### [TASK DESCRIPTION]
Repeat the data exactly. Pictures are not part of the copy.

### [EXTRACTED DATA]
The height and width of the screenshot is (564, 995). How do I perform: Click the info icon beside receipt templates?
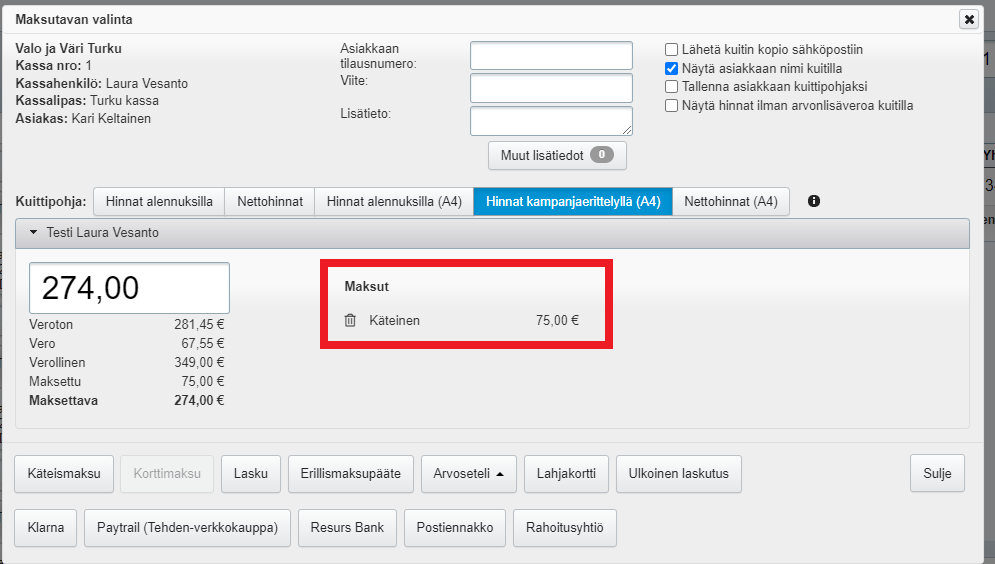(x=813, y=202)
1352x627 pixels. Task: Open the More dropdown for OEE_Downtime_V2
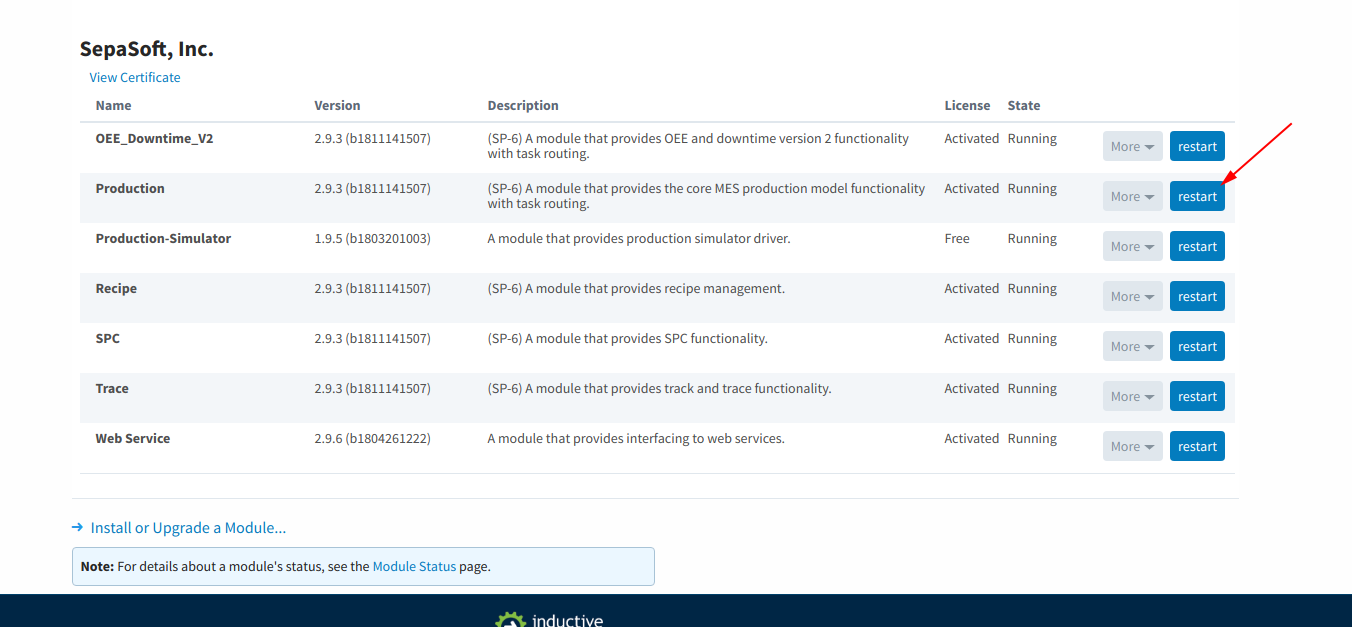point(1133,146)
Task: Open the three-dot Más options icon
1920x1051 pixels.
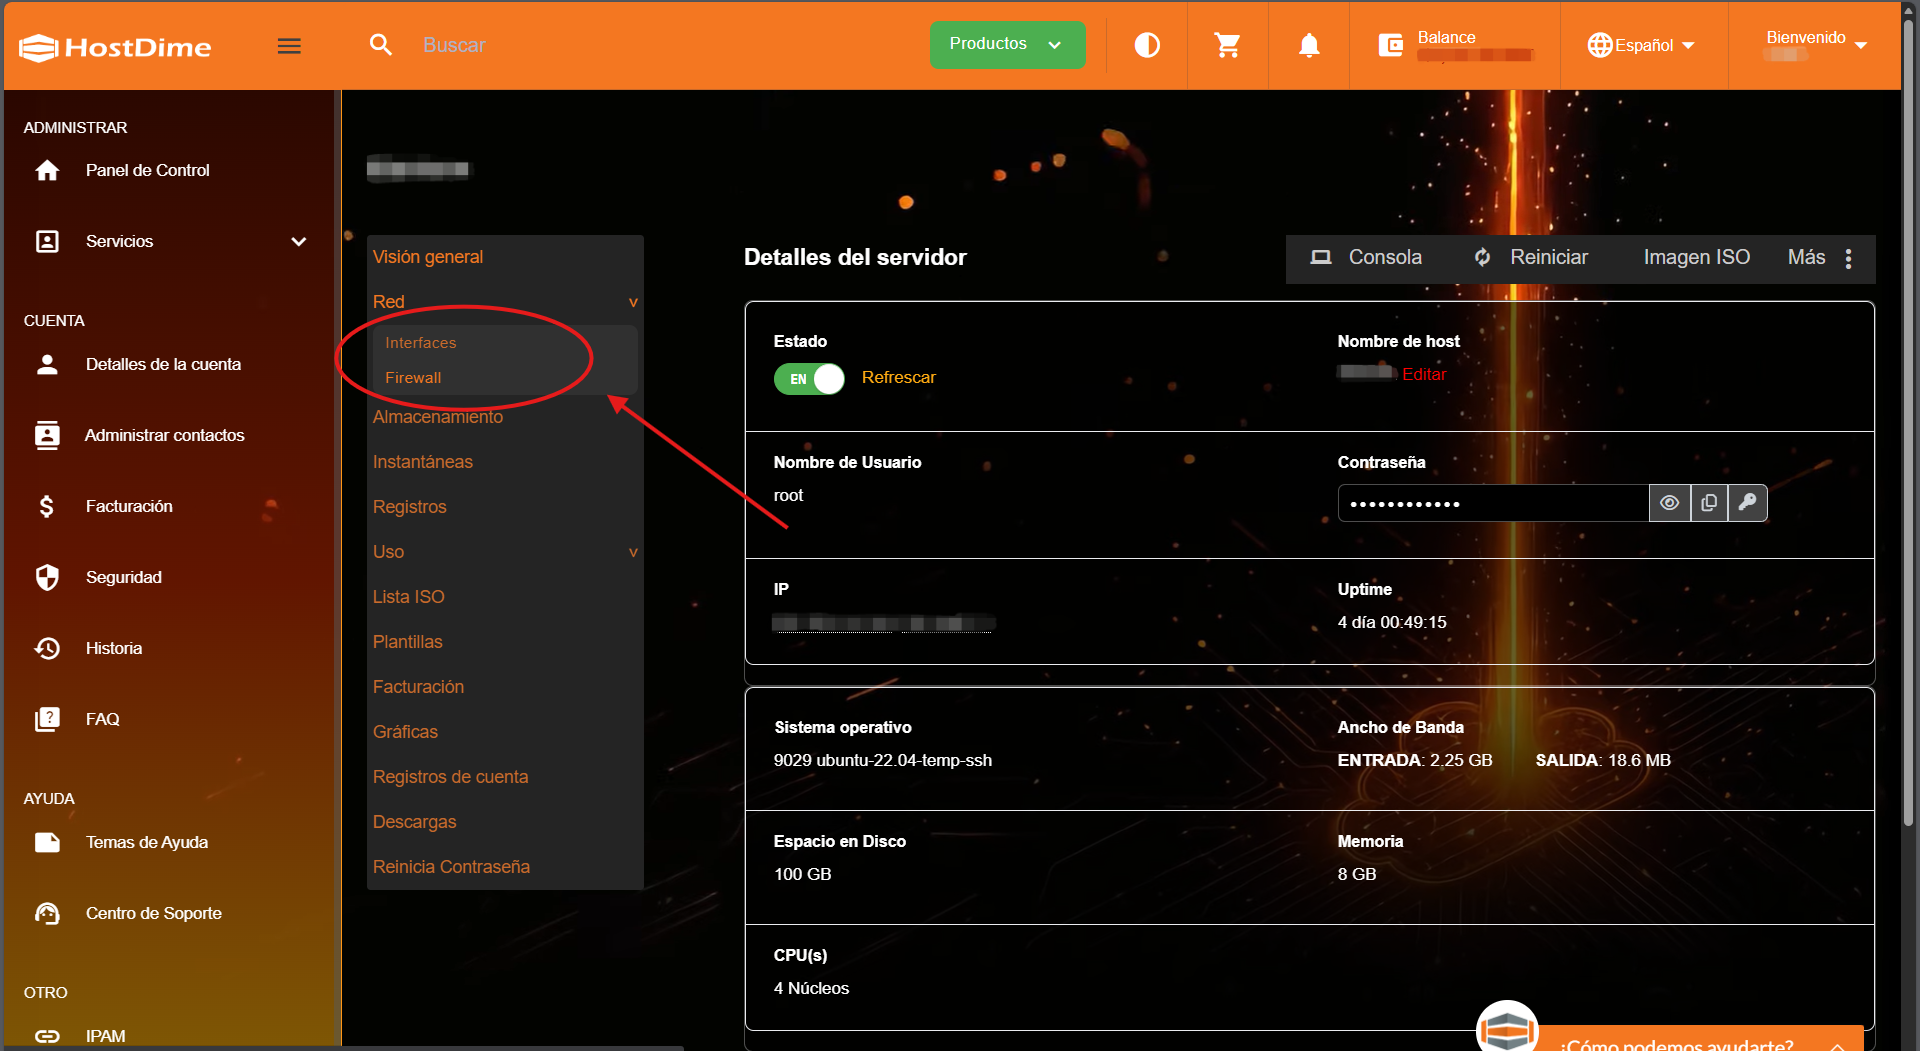Action: point(1848,258)
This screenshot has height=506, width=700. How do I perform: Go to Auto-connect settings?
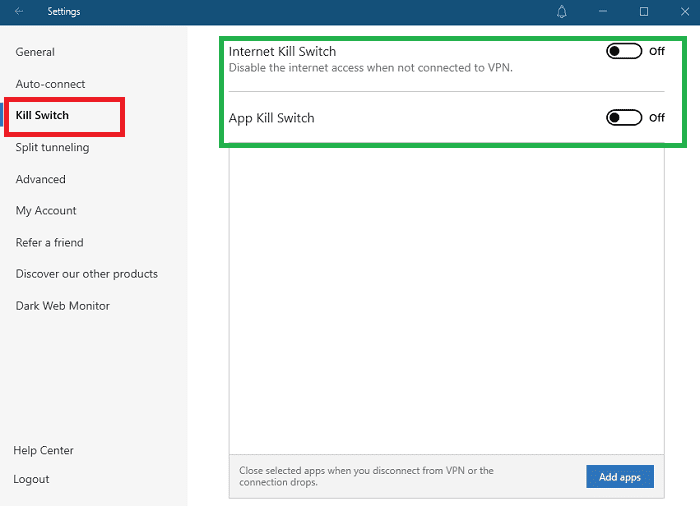(50, 84)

### [SOLUTION BELOW]
The height and width of the screenshot is (564, 995). How do I perform: Click the info icon beside receipt templates?
(x=813, y=202)
1352x627 pixels. Task: Open the More dropdown for OEE_Downtime_V2
point(1133,146)
Task: Open the three-dot Más options icon
1920x1051 pixels.
Action: point(1848,258)
This screenshot has height=506, width=700. How do I perform: Go to Auto-connect settings?
(50, 84)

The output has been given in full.